In item 1, the Board proposes to distribute a dividend of € 0.90 per share on 2018 results, to be paid on May 22 (ex-dividend date: May 20). We regret that the proposed dividend distribution (€ 736 million) is not covered by free cash flow (- € 15'729 million in 2018), and concerns may arise over the financial situation of the Company (net debt represents 2.5 times its market capitalization). Therefore, we recommend opposition.
In item 3, we also recommend opposing the authorization to buy-back shares, as the maximum price of the repurchase (120% of the market price) exceeds our voting policy limit.
In item 4.b, the AGM is called to appoint the Board of Directors on slates of nominees submitted by shareholders holding at least 1.0% of Atlantia shares.
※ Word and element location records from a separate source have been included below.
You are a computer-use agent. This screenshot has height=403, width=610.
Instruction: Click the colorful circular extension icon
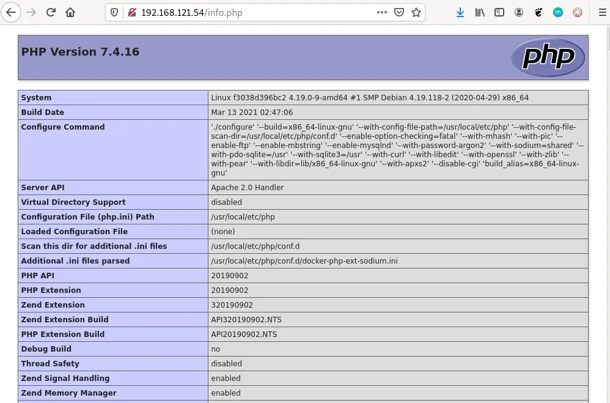coord(578,12)
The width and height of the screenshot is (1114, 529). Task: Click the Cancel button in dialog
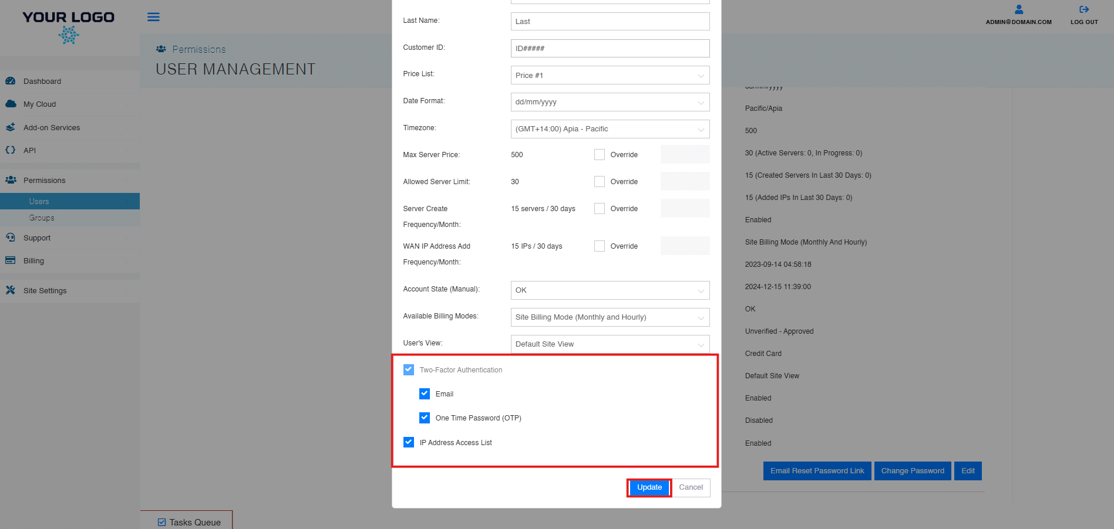(691, 487)
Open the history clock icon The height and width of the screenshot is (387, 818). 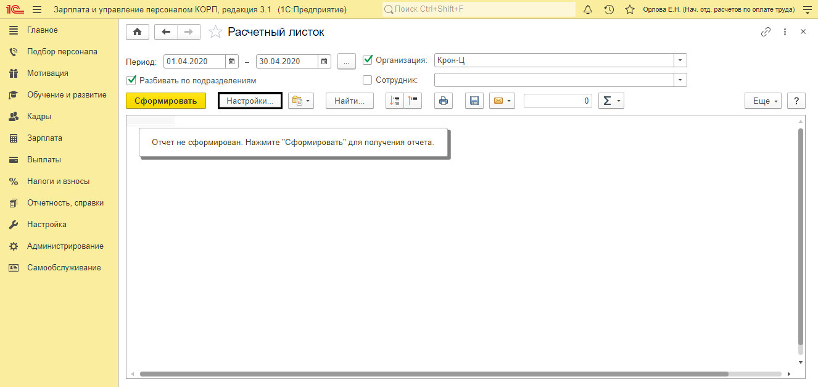[x=609, y=10]
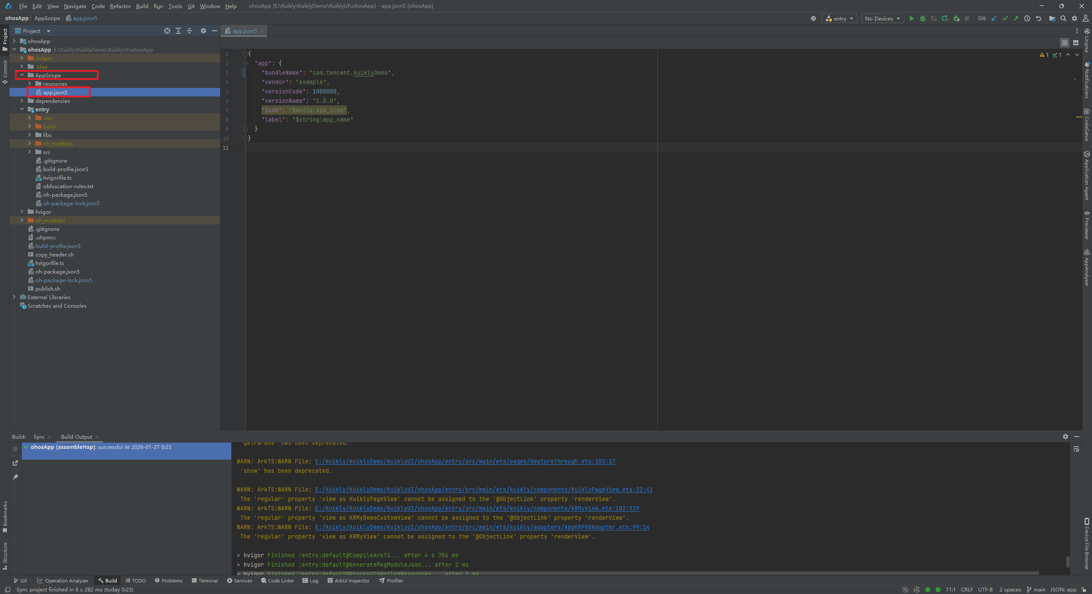Click the Debug bug icon in toolbar
The height and width of the screenshot is (594, 1092).
point(923,18)
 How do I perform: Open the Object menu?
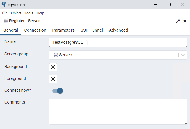point(16,13)
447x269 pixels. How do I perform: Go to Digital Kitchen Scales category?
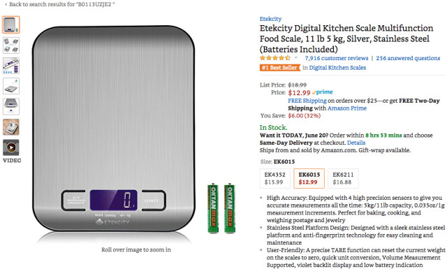337,68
One of the institutional investors that submitted the slate of nominees is Generali Investments, which is a client of ECGS partners Proxinvest and Frontis Governance. It is important to note that these partners do not provide consulting services to Generali. Voting advice is provided primarily as a source of information at general meetings.We recommend that shareholders support the slate submitted by the group of institutional investors (sub-item 4.b.2), as all the 3 nominees included in the slate are independent from the Company and its significant shareholders.
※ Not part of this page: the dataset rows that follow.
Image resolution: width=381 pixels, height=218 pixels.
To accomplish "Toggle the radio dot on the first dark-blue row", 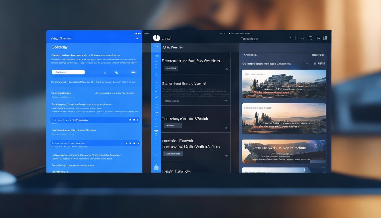I will (53, 120).
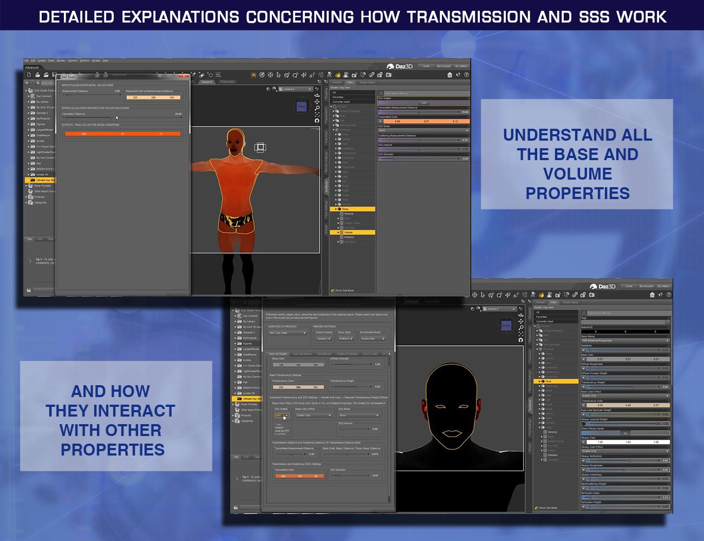704x541 pixels.
Task: Open the Thin Walled OFF dropdown
Action: coord(282,415)
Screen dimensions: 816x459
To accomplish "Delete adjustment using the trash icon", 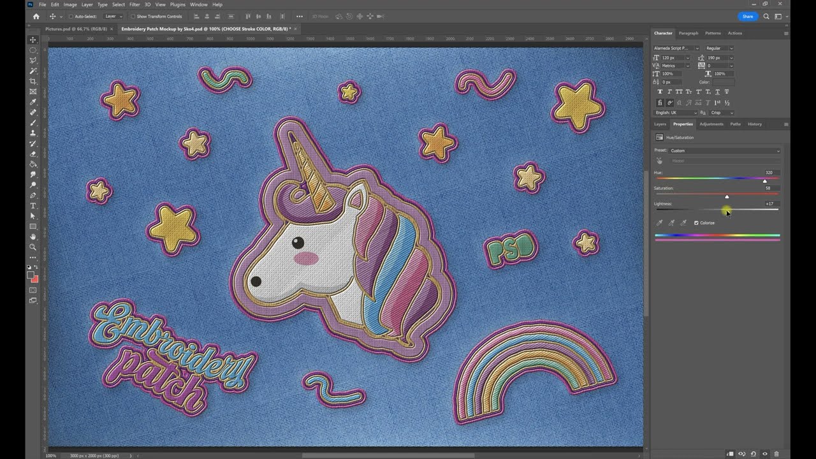I will (x=776, y=454).
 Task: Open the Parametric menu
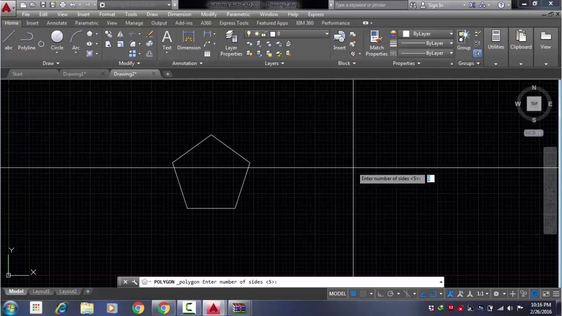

In item 5, shareholders are called to an advisory vote on the remuneration policy. We strongly regret that all the variable remuneration components depend on the same indicator (Funds From Operations), and we also strongly regret that the Company granted huge extraordinary bonuses to the CEO (on aggregate worth € 6'494'850), which were exclusively linked to the acquisition of Abertis. Therefore, we recommend opposition.
Atlantia is a holding company with subsidiaries and associates whose business is the construction and operation of motorways, airports and transport infrastructure, parking areas and intermodal systems, or who engage in activities related to the management of motorway or airport traffic.